Regarding the projected deficit for public administrations, the AIReF has also chosen to maintain its calculations from last November. Specifically, they anticipate the total deficit to reach 2.7%, taking into account the impact of the DANA (without this impact, it would be 2.4%). The Fiscal Authority estimates that the measures to mitigate the effects of the floods in 2024 amounted to four tenths of GDP, in addition to another three tenths this year. A total of seven tenths are considered when making these projections, as well as the changes made by the Government in tax and public spending policies and the gradual withdrawal of measures to mitigate the inflation crisis.
By subsectors, the AIReF's macroeconomic outlook shows a deficit of 2.2% in the Central Administration, representing an increase of two tenths compared to the previous forecast. For Social Security, the deficit increases by one tenth, reaching 0.3% of GDP. In the Autonomous Communities, the deficit will rise to 0.5%, one tenth less than previously estimated. And in the case of Local Corporations, they will end 2025 with a surplus of 0.3%, improving by three tenths compared to the previous report.
The updated forecasts also include a path for public debt. The AIReF anticipates a decrease in the debt-to-GDP ratio by one point this year, to 100.8%. Thus, the pace of debt reduction will slow significantly, from 3.3 points to just one point.

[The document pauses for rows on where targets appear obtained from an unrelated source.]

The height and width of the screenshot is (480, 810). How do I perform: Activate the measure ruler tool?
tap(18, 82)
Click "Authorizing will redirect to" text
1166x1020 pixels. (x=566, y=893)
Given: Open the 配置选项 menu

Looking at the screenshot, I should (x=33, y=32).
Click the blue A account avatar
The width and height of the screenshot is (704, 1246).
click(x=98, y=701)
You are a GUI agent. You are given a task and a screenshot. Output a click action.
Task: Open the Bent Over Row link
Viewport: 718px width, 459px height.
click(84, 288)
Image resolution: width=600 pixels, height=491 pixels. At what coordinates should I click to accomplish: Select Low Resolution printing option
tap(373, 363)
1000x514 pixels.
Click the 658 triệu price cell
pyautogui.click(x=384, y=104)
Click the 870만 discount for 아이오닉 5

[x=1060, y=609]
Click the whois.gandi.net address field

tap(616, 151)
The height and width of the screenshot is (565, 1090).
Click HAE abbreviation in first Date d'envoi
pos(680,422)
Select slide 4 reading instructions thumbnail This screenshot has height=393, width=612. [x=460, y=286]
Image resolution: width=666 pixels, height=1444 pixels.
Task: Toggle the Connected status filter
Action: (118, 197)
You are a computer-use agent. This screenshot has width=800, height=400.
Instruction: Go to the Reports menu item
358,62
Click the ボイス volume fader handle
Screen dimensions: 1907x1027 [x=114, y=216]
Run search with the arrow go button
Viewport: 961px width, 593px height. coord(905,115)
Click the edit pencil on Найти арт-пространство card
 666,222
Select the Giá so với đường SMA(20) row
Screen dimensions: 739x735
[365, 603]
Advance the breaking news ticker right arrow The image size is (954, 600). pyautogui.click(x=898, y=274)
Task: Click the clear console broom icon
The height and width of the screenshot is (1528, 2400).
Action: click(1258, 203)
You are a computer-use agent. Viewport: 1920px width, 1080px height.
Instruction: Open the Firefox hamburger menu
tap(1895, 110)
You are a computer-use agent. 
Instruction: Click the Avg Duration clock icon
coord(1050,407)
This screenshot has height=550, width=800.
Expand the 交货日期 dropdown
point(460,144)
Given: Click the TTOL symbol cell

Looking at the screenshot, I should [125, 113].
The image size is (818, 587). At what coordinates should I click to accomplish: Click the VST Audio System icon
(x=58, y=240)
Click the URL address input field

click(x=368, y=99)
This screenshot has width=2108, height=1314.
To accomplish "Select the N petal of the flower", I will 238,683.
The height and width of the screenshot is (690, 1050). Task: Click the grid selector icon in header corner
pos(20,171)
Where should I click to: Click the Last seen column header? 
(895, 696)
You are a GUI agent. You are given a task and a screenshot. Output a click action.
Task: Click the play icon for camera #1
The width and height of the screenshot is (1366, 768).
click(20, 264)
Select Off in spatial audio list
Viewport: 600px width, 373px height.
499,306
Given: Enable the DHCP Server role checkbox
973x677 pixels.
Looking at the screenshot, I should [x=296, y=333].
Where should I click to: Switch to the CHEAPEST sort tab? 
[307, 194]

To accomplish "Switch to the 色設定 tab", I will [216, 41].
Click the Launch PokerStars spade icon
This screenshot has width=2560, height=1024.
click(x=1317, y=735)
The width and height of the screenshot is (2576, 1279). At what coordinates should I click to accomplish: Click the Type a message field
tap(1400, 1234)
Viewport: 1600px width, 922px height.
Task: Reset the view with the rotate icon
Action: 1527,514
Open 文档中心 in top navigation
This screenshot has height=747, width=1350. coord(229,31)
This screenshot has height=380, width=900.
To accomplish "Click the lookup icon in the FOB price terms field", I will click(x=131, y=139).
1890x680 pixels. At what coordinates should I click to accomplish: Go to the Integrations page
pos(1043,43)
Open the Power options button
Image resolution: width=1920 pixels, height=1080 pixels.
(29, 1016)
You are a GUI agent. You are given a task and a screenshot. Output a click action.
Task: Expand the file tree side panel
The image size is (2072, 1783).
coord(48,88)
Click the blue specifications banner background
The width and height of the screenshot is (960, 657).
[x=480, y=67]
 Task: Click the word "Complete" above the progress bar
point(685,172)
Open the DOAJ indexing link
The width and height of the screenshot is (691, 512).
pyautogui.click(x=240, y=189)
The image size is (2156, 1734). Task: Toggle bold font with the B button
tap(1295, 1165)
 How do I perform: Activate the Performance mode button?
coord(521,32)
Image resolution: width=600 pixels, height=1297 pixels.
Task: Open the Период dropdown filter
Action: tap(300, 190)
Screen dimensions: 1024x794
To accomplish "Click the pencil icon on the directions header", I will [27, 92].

Given this macroeconomic scenario, the Fiscal Authority recommends to the Ministry of Finance to "monitor budget execution and establish the necessary coordination mechanisms to ensure compliance with the national and European spending rule," as the forecast is for net primary spending (the new key variable following the entry into force of the European fiscal framework) to grow by 4.6% in 2025, nine tenths above the spending commitment of the Medium-Term Structural Fiscal Plan (PFEMP) and at the limit of the annual deviation allowed by European authorities. All this, considering that the European Commission has allowed Member States to request activation of the national escape clause, in order to exclude the increase in defense spending of up to 1.5% of GDP from the 2023 level.